For almost four decades the Mexican Mafia and other prison gangs have grown in Arizona. With the federal government’s emphasis on international terrorism and the state’s exaggerated focus on arresting illegal immigrants and other publicity-grabbing efforts, gangs have been able to grow to the point where law enforcement may never be able to put the gang crime genie back into the bottle.
In a February 2009 letter to the Tribune, the Arizona Department of Public Safety estimated 60 percent of serious crime in Arizona is committed by organized crime gangs.
The March 2009 National Drug Intelligence Center, Arizona High Intensity Drug Trafficking Area (HIDTA) Drug Market Analysis reported the Mexican Mafia in Arizona works with numerous gangs to transport tons of marijuana into Tucson and the Valley for distribution.
Police tell me the Mexican Mafia also controls heroin distribution.
A 2008 HIDTA report said the Mafia taxes gangs that distribute illicit drugs, and if a gang doesn’t pay the tax it owes, “violent retribution usually ensues.”

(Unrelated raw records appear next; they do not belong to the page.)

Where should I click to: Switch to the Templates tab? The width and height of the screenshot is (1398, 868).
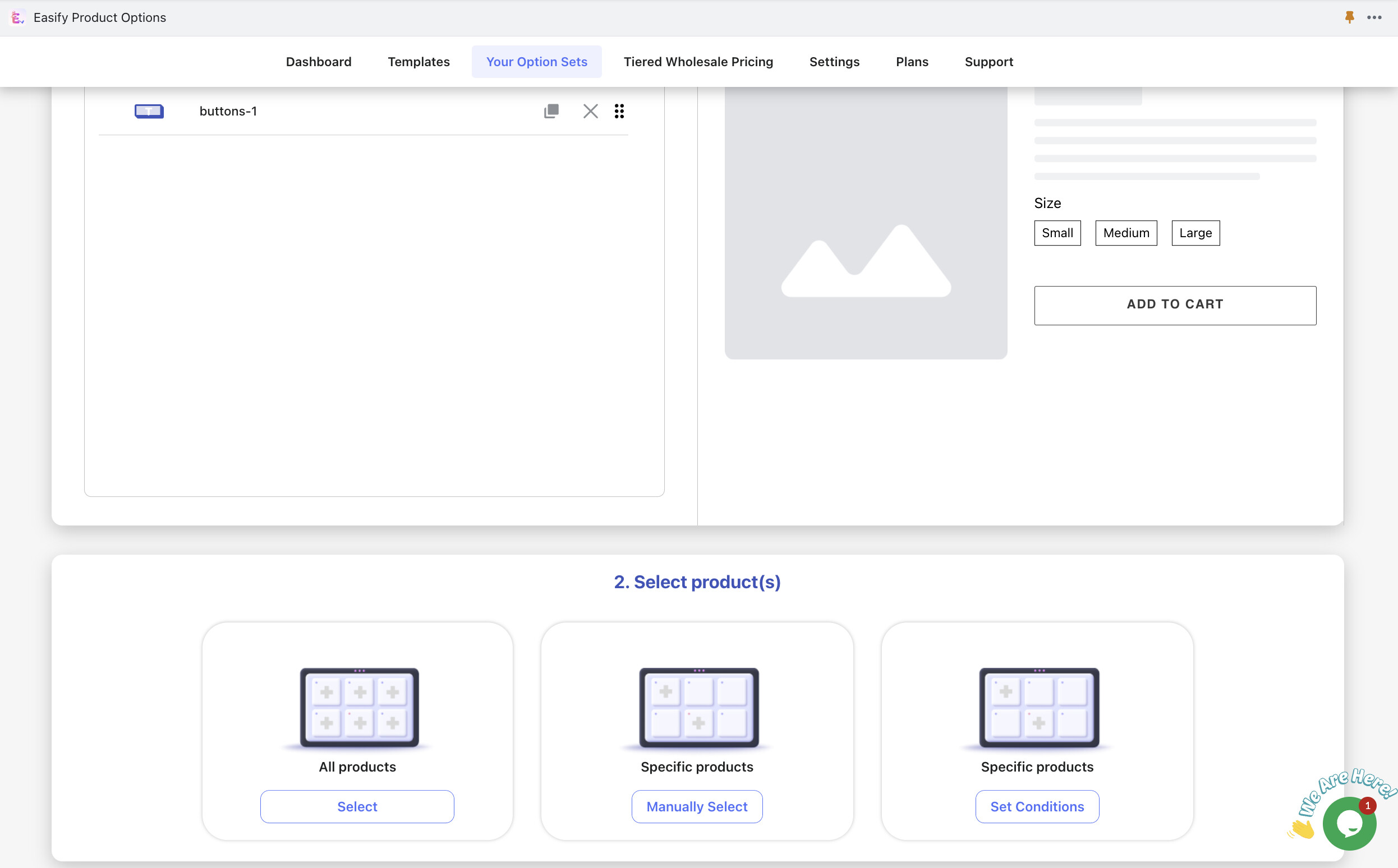click(x=418, y=62)
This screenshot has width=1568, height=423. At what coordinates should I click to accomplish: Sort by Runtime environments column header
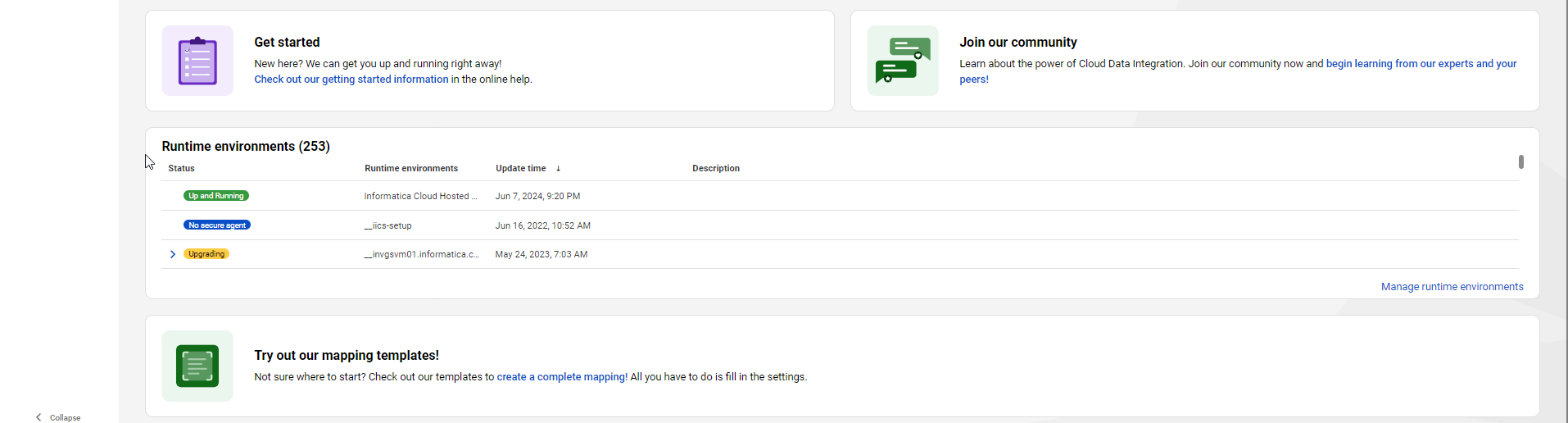(x=411, y=168)
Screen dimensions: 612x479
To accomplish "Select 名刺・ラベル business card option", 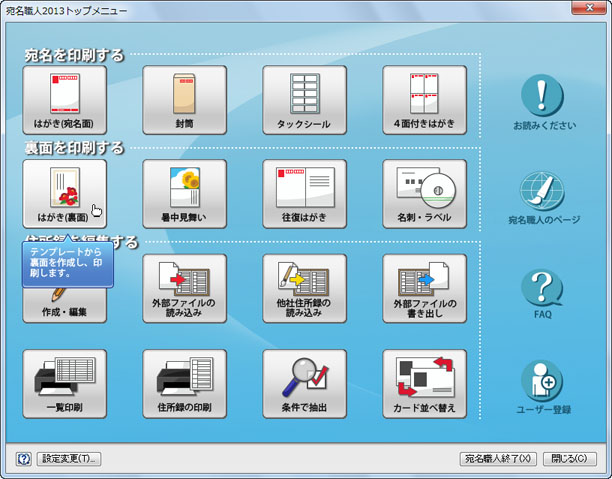I will tap(424, 193).
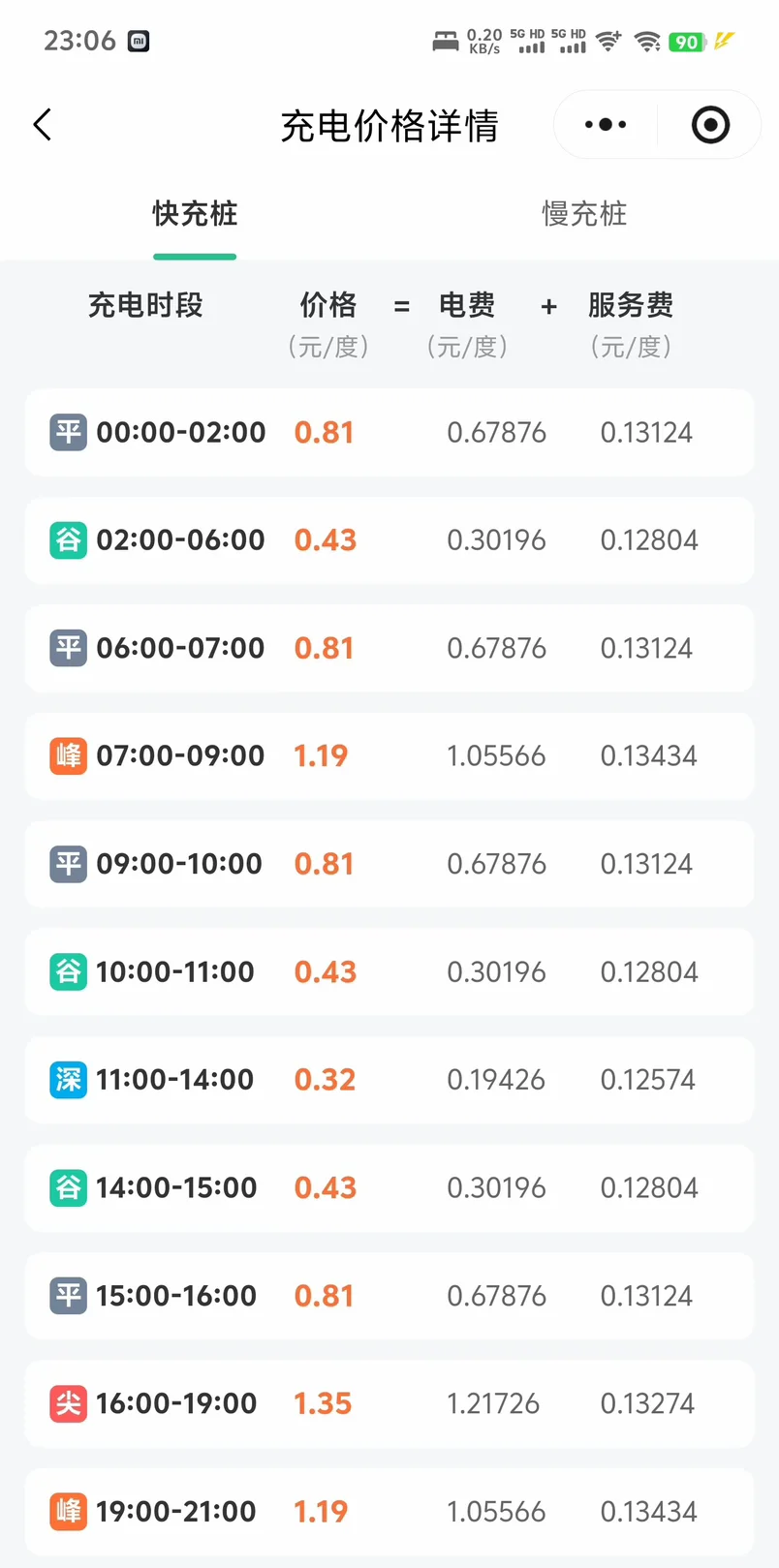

Last month, San Diego TV station KGTV reported in a series called I-Team Investigates Mexican Mafia’s Control Of Drug Trade that “the Mexican Mafia extracts a 10 percent tax from anyone doing drug business in San Diego and Orange County.”
One can only wonder if the Mexican Mafia will begin taxing legitimate businesses for protection in the same entrepreneurial model used by organized crime groups throughout the world?
The Mexican Mafia has grown into a criminal enterprise that is really good at what it does, committing crime, making money and gaining power.
The U.S. Department of Justice has documented the links between the Mexican drug cartels and the Mexican Mafia. San Diego’s KGTV reported the “cartels come over here, they have to deal with the Mexican Mafia.”
Unfortunately the Mexican Mafia hasn’t been given the attention and adversarial respect it deserves and has earned when it comes to committing crime.
It’s no wonder it has grown from a handful of inmates at the Florence prison into a crime syndicate with ties to international drug cartels. Prison walls haven’t protected Arizona from the Mexican Mafia.
Even though the U.S. Marshals, FBI Violent Crime Task Force, Phoenix and Chandler police departments and Arizona Attorney General’s Office have done an outstanding job targeting Mexican Mafia members, there still exists no statewide strategy to coordinate all city, county, state and federal efforts against organized crime gangs in Arizona.
The threat presented by the Mexican Mafia to Arizona is real and will only continue to grow like it has for more than 30 years if serious measures aren’t taken by law enforcement and policymakers. If Arizona is serious about its future it needs to get serious about the Mexican Mafia.
Unfortunately Eduardo Ochoa is just the tip of the Mafia iceberg.